DBPfp (TTHMfp and HAA5fp) samples were collected in preserved, headspace-free, clean vessels. The harvested samples were stored in the refrigerator at 4 °C and analyzed within 24 hours of sampling. The TTHMfp and HAA5fp of the clearwell at the Britannia production plant were analyzed using Standard Methods for the Examination of Water and Wastewater (APHA 1989), method 6251B, with a modified contact time of 1 hour. The modified chlorine contact time of one hour is shorter than contact times of DBPfp measurements used to simulate the formation potential in residual taps.
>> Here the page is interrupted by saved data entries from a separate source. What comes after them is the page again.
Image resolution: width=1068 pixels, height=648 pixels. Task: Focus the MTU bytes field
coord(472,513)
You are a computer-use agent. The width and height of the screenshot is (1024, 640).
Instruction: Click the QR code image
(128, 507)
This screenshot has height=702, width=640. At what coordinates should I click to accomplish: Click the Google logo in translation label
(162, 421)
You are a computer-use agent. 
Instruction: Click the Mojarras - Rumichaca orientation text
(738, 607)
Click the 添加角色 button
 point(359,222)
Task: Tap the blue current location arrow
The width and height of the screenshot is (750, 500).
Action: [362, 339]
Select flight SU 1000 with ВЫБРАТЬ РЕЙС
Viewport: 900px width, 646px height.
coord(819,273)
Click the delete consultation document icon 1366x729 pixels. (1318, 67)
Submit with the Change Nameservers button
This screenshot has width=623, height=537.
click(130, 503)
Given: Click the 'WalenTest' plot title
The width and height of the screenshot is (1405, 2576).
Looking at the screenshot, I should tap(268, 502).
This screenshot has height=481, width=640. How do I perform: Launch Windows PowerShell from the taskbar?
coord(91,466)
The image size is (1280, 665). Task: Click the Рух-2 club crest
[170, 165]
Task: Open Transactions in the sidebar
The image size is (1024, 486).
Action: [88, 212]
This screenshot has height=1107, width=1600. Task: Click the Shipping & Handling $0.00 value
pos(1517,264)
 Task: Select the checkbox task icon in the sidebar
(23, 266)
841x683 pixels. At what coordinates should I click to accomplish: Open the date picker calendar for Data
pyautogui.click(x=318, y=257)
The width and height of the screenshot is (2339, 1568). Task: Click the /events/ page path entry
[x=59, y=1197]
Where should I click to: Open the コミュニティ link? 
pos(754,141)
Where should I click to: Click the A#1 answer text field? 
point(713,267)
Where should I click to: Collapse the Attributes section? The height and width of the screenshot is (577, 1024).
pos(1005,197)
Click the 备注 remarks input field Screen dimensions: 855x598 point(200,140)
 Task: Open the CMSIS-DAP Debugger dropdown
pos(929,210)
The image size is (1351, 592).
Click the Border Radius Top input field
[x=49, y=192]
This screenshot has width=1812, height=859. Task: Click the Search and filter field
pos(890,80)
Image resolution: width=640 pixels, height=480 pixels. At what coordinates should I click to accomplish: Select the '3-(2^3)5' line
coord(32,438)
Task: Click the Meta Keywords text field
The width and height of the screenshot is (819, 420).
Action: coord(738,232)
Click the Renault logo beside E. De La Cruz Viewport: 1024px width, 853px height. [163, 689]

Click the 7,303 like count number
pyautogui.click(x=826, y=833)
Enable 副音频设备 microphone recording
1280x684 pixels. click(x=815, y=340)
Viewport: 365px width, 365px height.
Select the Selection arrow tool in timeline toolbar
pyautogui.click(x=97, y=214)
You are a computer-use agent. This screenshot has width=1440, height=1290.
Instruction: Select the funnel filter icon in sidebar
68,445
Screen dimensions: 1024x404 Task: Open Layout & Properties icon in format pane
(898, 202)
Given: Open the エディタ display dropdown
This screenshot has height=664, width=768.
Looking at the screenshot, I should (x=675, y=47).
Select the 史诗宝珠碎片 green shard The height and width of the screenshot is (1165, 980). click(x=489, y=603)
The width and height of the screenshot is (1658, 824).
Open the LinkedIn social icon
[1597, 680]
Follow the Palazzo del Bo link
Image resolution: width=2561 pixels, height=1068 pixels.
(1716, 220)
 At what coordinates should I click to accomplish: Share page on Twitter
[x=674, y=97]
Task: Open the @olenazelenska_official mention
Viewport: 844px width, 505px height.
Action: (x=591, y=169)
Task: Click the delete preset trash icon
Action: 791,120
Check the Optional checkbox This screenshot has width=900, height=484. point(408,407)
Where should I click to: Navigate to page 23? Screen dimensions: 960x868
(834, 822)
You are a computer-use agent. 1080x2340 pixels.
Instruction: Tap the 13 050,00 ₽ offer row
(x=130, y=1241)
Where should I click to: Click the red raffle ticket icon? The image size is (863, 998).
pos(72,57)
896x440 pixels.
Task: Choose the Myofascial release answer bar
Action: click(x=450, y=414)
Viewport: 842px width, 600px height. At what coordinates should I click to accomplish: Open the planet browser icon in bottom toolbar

The clearwell contact time was used in this study when measuring the DBPfp to directly correlate the results of the study to the operation of the plant (Delatolla et al. 2015). Hence, prior to DBP analysis all samples were filtered with a 0.45 μm filter and dosed with 1.5 mg/L of chlorine and stored in the dark for 1 hour. USEPA Method 524.4 (USEPA 2013) was used to measure TTHM. In particular, the TTHM samples were analyzed for chloroform, bromoform, dichlorobromomethane and dibromochloromethane. To verify the accuracy of the TTHM method, replicate samples were analyzed for each sample; with replication showing a relative standard deviation of 0.027. The group of HAA5 constituents measured includes chloroacetic acid, bromoacetic acid, dichloroacetic acid, trichloroacetic acid and bromochloroacetic acid. The HAA5 concentrations in samples were determined using the USEPA Method 552.2 (Munch et al. 1995) as a method of extraction and the MOE LaSB method OPHAA-E3383 (MOE 2010) as a method of analysis. The HAA5 samples were analyzed in replicates with a relative standard deviation of 0.015.
Ten anthracite and sand media samples (five samples from the control and five samples from the P enhanced biofilter) were collected during a sample run after 24 h of operation. The media samples were analyzed using VPSEM and CLSM in combination with viability analysis to measure the biofilm coverage of the biofilter media and cell viability of the attached bacteria.
Microscopic methods
Images of biofilm attached to the filter media of the control and P enhanced filters were captured using VPSEM without pre-treatment to reduce the destructive effects of traditional pre-treatment procedures associated with conventional SEM. Media was harvested in 5 replicates from each filter after 24 h of filter run time with the harvested media being analyzed at a pressure of 40 Pa using a Vega II-XMU SEM (Tescan USA Inc., Cranberry (PA), USA) variable pressure scanning microscope. For each harvested media, 20 images were captured at random locations on the media at magnifications between ×1,000 and ×2,000. Vision Assistant 7.1 (National Instruments, LabView 8.0, Austin (TX), USA) was used to calculate the percent biofilm coverage of the media.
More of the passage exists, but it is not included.